- A Death Retold: Jesica Santillan, the Bungled Transplant, and Paradoxes of Medical Citizenship
Jesica Santillan was a Mexican girl who suffered from longstanding restrictive cardiomyopathy, a chronic cardiac disease. She and her family moved to the United [End Page 498] States in 2000 as undocumented Mexican immigrants. Her medical condition worsened, and at the age of seventeen, on 7 February 2003, Ms. Santillan received a heart/lung transplant at Duke University Medical Center. Unfortunately, she was blood type O, but her new organs mistakenly came from a donor who was blood type A. Ms. Santillan suffered hyperacute rejection, then received another (properly matched) transplant and continued to do poorly.
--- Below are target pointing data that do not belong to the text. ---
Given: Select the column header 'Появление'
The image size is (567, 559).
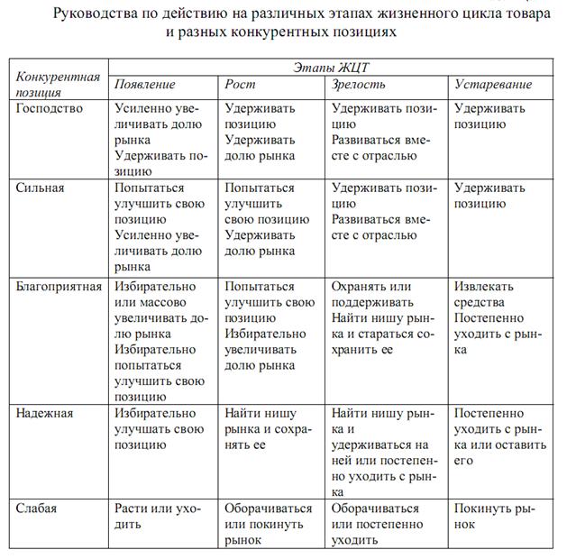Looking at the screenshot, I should coord(144,85).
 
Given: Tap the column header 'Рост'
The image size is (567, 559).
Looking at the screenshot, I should coord(241,85).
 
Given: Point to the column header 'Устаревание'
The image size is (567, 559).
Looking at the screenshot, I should coord(493,85).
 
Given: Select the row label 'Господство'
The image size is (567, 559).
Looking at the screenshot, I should coord(50,109).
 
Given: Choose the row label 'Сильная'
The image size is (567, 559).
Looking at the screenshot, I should coord(41,188).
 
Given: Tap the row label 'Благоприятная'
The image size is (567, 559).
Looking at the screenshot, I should coord(59,286).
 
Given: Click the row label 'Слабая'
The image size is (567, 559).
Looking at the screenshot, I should coord(36,509).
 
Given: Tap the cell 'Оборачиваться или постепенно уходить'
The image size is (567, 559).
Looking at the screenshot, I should coord(377,524).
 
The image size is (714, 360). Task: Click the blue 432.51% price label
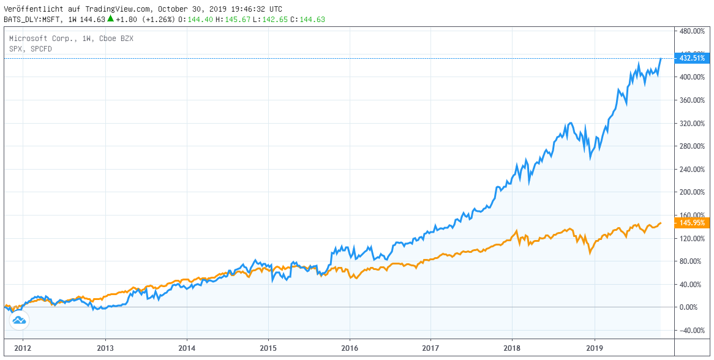click(690, 58)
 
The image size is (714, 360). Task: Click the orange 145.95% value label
click(690, 223)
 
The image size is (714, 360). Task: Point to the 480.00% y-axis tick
click(691, 31)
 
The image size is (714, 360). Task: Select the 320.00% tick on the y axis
click(691, 123)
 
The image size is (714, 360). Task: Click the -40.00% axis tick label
click(691, 331)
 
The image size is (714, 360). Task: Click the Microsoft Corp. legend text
click(43, 39)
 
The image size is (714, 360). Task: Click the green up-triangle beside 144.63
click(110, 18)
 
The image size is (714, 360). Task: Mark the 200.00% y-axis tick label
click(691, 192)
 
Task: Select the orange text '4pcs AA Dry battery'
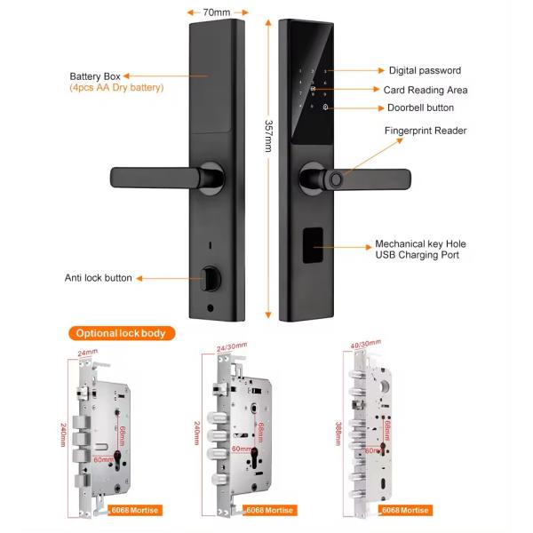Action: point(116,88)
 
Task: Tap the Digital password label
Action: point(425,70)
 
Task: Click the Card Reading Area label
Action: point(425,90)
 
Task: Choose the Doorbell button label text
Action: point(420,107)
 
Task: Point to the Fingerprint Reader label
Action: point(425,131)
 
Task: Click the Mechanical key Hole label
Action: point(420,243)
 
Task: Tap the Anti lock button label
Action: point(98,278)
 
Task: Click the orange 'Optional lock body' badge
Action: point(119,333)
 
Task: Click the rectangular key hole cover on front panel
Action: point(315,245)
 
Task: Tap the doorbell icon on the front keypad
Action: point(325,109)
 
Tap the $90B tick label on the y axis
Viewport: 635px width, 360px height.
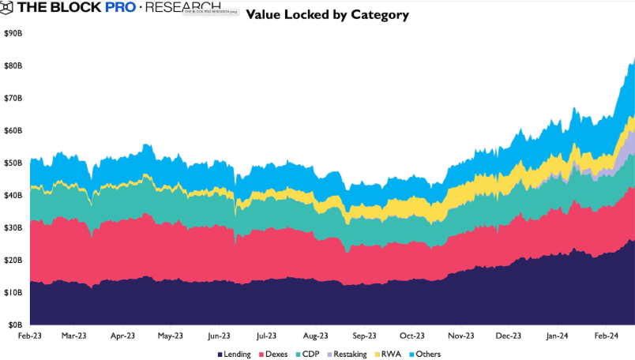tap(13, 33)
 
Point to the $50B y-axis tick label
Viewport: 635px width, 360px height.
tap(13, 163)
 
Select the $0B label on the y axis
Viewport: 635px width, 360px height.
tap(15, 324)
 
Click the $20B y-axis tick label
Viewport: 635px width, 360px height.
tap(13, 260)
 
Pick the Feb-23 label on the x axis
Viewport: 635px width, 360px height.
tap(30, 335)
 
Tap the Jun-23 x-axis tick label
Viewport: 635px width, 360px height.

After a stormy clinical course, her ventilator was turned off on 22 February and she was declared dead. This tragic series of events was played out largely in public view. Coming as it did in the midst of what was already a national debate over medical errors and medical malpractice, illegal immigration, and United Network for Organ Sharing (UNOS) policies for allocating scarce solid organs for transplantation, Ms. Santillan's death provoked heated debate. Commentators raised a host of questions, including questions about how such a mistake could have been made at one of America's premier medical centers, whether the fault lay with individual caregivers or with the medical system, why an undocumented alien was in line to receive not one but two sets of scarce organs (and whether the quest for those organs was one reason for her coming to the U.S. at all), and whether the second transplant was obtained by inappropriately "jumping" Ms. Santillan ahead of other potential recipients.
This excellent collection of sixteen essays explores the ways in which the story of Jesica Santillan has been told and retold—an investigation that reflects one of the book title's many meanings. Some authors are best known for their work in history, while others are lawyers, ethicists, anthropologists, philosophers, sociologists, communications scholars, and clinicians. Some authors consider how this tale could be made to fit preformed narratives; others explore how media representations were created. An interesting subtext in many of the essays addresses the changing nature of the American South. While the events described are still relatively recent, the issues discussed are ones that will be of broad interest to medical historians, especially to those who study contemporary medical practice.
Many of the essays look to historical events to make sense of the case at hand. Barron Lerner draws connections with the 1984 death of Libby Zion, noting that after the deaths of both Ms. Zion and Ms. Santillan, a prominent, older male spokesperson took the lead in angrily questioning a powerful medical institution about the death of a young, silenced woman. Starting with a problematic heart transplant in 1968, Susan Lederer analyzes race and solid-organ transplantation in the United States over the past half century. Jed Adam Gross provides some astute insights into the historical roots of the current UNOS system. Several other chapters use historical arguments in their analysis.
As one would expect with such a diverse group of essayists, the selections vary in conceptual approach, and there is more than a little bit of redundancy from essay to essay. The collection can be used fruitfully in a classroom setting for both graduate and professional school.